#### [GOAL OF THE EXERCISE]
Would you please output the data exactly, omitting no line?

---- EXCERPTED DATA

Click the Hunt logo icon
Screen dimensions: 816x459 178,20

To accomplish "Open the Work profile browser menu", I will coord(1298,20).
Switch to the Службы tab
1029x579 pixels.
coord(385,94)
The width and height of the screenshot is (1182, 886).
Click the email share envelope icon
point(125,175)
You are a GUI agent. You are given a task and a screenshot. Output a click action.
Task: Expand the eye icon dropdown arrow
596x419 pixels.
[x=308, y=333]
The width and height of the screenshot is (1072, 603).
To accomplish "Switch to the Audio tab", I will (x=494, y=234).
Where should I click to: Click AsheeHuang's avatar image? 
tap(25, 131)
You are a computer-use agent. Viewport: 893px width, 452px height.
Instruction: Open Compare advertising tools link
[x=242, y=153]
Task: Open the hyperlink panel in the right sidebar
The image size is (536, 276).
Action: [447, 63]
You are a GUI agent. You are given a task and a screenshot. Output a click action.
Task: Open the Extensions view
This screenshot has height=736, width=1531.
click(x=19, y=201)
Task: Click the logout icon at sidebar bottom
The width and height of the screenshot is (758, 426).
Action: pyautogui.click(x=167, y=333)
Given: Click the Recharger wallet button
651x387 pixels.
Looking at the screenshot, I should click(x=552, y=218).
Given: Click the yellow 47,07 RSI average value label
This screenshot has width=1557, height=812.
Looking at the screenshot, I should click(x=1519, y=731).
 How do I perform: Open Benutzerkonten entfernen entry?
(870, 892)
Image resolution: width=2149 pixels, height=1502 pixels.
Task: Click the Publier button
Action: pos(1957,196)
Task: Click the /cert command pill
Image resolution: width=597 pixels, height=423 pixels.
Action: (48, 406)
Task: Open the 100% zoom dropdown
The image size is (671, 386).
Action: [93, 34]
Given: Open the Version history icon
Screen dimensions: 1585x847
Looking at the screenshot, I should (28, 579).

--------

#### [YOUR SOLUTION]
Click the Hunt logo icon
Screen dimensions: 816x459 178,20

To accomplish "Open the Work profile browser menu", I will coord(1298,20).
Switch to the Службы tab
1029x579 pixels.
coord(385,94)
The width and height of the screenshot is (1182, 886).
Click the email share envelope icon
point(125,175)
You are a GUI agent. You are given a task and a screenshot. Output a click action.
Task: Expand the eye icon dropdown arrow
596x419 pixels.
[x=308, y=333]
The width and height of the screenshot is (1072, 603).
To accomplish "Switch to the Audio tab", I will (x=494, y=234).
Where should I click to: Click AsheeHuang's avatar image? 
tap(25, 131)
You are a computer-use agent. Viewport: 893px width, 452px height.
Instruction: Open Compare advertising tools link
[x=242, y=153]
Task: Open the hyperlink panel in the right sidebar
The image size is (536, 276).
Action: [447, 63]
You are a GUI agent. You are given a task and a screenshot. Output a click action.
Task: Open the Extensions view
This screenshot has height=736, width=1531.
click(x=19, y=201)
Task: Click the logout icon at sidebar bottom
The width and height of the screenshot is (758, 426).
Action: pyautogui.click(x=167, y=333)
Given: Click the Recharger wallet button
651x387 pixels.
Looking at the screenshot, I should click(x=552, y=218).
Given: Click the yellow 47,07 RSI average value label
This screenshot has width=1557, height=812.
Looking at the screenshot, I should click(x=1519, y=731).
 How do I perform: Open Benutzerkonten entfernen entry?
(870, 892)
Image resolution: width=2149 pixels, height=1502 pixels.
Task: Click the Publier button
Action: pos(1957,196)
Task: Click the /cert command pill
Image resolution: width=597 pixels, height=423 pixels.
Action: (48, 406)
Task: Open the 100% zoom dropdown
The image size is (671, 386).
Action: [93, 34]
Given: Open the Version history icon
Screen dimensions: 1585x847
Looking at the screenshot, I should (28, 579).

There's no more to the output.